The Peterborough Evening Telegraph
Labour Party woes
Our MP Paul Bristow thinks that the opposition is in a sorry state (Westminster Life, 9th. March).
I fully agree.
The Labour Party failed to regroup sufficiently following the Covid lockdown ordeal, but that is not the full story.
A crisis was brought about by the alienation of Jeremy Corbyn's supporters. Hundreds of thousands in the Peace movement did not know if they were coming or going with regard to the party. Defections to the Greens became widespread despite the obvious benefit to the Tories. Others turned inward, wondering why they bother.

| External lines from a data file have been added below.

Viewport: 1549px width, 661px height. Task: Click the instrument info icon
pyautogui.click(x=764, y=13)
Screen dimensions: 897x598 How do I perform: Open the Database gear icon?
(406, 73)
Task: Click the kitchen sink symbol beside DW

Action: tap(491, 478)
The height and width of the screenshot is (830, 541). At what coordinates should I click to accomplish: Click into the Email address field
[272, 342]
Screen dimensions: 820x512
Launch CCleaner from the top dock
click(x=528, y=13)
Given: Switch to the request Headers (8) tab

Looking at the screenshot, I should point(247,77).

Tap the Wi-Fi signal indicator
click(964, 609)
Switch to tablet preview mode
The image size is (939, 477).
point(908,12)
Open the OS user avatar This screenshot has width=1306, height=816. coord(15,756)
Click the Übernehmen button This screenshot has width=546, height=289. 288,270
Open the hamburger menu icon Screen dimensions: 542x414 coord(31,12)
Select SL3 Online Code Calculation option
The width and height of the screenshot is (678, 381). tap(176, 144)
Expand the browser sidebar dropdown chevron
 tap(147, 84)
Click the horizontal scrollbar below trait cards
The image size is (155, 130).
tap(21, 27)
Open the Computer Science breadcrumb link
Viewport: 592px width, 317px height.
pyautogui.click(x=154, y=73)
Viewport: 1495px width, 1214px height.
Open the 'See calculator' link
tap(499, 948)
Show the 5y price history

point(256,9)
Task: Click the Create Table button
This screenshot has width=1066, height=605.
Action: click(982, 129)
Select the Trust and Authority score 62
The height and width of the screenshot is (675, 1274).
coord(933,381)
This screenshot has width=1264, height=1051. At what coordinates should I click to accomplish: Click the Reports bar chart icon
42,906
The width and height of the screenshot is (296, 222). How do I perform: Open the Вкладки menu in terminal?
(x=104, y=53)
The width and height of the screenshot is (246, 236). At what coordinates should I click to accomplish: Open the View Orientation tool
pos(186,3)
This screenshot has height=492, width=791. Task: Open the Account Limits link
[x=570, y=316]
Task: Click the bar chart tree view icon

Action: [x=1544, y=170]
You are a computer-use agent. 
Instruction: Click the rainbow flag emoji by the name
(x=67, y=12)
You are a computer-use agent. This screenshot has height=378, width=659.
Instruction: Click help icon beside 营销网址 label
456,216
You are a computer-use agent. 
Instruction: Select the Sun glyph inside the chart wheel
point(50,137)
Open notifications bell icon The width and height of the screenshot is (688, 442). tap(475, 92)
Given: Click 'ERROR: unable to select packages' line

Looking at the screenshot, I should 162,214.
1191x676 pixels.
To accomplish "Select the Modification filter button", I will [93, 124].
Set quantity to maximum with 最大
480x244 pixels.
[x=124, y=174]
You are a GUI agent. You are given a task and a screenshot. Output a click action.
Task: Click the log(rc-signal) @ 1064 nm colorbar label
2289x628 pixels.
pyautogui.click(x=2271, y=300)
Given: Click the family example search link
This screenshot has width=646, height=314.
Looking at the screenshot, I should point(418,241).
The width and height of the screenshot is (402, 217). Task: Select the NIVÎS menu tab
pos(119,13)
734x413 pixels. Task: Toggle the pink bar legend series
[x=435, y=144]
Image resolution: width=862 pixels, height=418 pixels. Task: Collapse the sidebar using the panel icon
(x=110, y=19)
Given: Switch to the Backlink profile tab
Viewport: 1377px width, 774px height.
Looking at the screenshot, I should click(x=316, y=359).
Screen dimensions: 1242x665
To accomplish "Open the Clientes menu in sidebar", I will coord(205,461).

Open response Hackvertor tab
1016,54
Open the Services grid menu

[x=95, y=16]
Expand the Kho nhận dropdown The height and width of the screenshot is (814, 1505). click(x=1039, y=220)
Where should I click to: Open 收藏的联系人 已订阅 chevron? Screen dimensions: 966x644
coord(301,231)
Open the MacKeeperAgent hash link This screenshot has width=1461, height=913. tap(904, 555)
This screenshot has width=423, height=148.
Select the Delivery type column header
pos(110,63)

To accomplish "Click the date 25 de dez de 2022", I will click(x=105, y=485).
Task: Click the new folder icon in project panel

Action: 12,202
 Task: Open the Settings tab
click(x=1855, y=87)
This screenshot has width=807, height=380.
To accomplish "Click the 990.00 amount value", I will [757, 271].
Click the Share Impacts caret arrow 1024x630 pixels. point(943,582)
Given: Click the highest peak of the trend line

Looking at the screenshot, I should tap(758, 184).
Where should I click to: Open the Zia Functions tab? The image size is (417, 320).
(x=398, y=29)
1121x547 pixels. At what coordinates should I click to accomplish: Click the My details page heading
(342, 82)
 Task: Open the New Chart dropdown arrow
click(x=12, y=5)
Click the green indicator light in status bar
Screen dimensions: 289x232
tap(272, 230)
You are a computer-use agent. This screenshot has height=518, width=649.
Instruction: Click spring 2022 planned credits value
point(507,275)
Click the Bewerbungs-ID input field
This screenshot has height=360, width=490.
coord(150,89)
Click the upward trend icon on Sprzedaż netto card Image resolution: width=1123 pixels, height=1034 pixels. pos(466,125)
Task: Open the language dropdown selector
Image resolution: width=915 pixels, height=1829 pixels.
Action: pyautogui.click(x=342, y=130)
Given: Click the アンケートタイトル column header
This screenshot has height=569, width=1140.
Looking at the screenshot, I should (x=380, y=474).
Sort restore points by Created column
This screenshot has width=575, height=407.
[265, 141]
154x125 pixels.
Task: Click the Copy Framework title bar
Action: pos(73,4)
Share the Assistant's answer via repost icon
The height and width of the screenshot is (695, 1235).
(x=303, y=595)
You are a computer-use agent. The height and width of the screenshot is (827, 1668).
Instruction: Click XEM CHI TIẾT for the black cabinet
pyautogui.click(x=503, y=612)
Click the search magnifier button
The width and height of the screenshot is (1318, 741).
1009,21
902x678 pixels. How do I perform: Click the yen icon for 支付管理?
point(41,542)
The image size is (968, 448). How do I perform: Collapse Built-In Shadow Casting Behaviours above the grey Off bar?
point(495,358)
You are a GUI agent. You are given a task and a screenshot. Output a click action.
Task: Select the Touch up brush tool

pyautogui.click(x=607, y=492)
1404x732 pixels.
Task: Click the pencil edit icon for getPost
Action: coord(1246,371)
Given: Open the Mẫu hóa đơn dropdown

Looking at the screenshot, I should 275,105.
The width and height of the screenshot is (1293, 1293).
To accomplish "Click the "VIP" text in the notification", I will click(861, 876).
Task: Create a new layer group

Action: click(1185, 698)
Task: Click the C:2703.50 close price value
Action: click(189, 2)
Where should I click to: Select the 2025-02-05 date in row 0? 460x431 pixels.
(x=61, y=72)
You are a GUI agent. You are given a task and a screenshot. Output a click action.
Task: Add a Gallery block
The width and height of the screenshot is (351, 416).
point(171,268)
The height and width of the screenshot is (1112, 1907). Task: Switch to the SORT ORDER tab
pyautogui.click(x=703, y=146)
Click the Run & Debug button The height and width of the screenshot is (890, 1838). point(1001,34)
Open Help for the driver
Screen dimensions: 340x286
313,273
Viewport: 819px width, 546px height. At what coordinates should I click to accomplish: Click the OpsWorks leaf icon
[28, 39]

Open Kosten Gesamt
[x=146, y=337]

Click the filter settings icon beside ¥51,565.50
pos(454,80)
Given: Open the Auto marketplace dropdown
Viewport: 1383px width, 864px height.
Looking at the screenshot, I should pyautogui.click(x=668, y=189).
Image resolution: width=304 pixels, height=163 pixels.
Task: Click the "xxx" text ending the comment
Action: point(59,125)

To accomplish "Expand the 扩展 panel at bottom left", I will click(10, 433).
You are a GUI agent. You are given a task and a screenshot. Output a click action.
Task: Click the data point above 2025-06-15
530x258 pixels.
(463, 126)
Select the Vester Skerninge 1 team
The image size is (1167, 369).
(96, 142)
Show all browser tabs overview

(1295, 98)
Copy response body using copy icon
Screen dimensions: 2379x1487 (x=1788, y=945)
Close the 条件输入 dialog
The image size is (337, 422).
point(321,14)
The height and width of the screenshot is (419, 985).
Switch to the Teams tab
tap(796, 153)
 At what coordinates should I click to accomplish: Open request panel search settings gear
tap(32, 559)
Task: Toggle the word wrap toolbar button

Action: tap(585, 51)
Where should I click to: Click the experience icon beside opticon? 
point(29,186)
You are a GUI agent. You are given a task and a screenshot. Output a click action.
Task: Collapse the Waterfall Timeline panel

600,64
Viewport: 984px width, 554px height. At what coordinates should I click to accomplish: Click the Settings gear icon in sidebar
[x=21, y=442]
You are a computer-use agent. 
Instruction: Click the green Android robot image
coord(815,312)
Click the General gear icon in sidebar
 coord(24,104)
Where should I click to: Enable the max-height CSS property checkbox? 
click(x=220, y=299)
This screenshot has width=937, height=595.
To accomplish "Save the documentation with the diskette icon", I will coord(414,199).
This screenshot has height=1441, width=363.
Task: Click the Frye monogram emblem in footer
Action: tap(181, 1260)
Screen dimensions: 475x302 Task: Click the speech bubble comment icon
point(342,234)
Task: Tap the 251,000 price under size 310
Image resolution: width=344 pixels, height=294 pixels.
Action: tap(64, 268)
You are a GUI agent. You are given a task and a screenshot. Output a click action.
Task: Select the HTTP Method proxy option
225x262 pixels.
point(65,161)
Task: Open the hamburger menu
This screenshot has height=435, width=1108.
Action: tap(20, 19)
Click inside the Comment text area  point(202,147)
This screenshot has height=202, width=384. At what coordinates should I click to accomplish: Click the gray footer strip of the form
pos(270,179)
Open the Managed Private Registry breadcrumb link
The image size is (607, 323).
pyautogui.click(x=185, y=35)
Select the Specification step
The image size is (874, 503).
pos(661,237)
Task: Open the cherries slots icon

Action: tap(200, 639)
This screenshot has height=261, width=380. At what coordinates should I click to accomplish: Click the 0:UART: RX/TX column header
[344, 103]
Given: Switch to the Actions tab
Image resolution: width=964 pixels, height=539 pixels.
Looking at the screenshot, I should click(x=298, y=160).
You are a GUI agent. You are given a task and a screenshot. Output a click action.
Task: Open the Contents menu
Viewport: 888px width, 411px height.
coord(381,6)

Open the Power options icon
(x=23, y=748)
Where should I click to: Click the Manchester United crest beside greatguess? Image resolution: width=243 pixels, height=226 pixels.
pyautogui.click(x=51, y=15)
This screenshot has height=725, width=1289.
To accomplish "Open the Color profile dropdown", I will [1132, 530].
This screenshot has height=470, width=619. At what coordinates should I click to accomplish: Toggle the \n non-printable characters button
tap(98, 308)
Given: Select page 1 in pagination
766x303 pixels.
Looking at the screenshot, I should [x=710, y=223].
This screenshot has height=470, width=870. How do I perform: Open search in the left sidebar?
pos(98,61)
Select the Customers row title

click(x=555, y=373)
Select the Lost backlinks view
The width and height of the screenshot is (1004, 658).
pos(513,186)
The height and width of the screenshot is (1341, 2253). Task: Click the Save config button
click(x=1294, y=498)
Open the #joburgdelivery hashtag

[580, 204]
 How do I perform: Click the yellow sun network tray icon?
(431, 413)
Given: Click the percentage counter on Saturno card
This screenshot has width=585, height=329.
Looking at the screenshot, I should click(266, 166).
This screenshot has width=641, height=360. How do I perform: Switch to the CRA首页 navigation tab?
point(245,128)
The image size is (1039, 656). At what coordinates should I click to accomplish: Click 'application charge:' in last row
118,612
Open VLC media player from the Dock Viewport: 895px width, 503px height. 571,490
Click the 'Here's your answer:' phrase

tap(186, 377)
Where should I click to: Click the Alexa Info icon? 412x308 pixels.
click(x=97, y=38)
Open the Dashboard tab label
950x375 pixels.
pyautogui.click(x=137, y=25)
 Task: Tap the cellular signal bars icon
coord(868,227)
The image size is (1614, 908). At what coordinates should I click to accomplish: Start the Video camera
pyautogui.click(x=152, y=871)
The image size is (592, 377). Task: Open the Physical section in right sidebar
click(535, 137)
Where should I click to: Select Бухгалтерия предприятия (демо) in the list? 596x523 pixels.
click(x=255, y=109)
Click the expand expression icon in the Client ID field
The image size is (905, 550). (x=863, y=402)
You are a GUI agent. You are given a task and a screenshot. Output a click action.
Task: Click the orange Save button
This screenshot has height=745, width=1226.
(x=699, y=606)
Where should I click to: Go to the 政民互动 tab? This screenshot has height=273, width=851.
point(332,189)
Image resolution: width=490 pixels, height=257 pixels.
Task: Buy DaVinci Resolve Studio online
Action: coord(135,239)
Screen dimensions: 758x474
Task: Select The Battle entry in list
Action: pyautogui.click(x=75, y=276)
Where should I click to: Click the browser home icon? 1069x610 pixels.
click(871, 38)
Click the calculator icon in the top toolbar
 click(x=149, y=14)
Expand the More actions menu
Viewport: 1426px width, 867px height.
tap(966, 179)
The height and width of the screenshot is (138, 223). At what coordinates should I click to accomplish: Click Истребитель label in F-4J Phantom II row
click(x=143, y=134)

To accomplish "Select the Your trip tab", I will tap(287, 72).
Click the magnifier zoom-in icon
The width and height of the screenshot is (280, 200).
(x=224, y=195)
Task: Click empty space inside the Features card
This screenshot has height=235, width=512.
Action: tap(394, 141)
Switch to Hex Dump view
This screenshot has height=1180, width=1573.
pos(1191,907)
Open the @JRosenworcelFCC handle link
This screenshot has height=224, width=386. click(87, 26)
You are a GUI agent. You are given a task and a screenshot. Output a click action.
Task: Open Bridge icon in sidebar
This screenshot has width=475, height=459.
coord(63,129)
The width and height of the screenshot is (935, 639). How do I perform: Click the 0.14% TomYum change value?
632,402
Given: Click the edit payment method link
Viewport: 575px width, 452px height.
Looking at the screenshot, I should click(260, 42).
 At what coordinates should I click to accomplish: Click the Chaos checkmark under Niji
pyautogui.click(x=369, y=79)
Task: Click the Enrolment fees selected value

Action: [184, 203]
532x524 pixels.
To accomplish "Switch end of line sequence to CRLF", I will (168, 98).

The election campaign must have put Jeremy Corbyn under a tremendous strain and he should have been publicly thanked for his efforts. Instead, he was vilified and his name blackened by those who boast of impartiality.
He was leader of the party for most of five years - that at least should have earned him a few appearances on Question Time, yet he rarely had any chance to make a public comment.
Peace campaigning involves the promotion of dialogue with unpleasant people. It can be misinterpreted as support for their cause. Similarly, reasonable criticism of the Israeli government can be misconstrued as anti-Semitism - a horrible word that can be seriously damaging to the reputation of a person striving to help with reconciliation in the Middle East.
It could be argued that we lost that election precisely because of the impediments fomented by the media.
If we needed a change of leadership, it could have been done without the damaging censorship, if not persecution, of one of the principal opponents of the military industrial complex. The baby was thrown out with the bath water without necessity as the party
lurched to the right, more suited, apparently, to the nascent rogue agenda of the Tory government.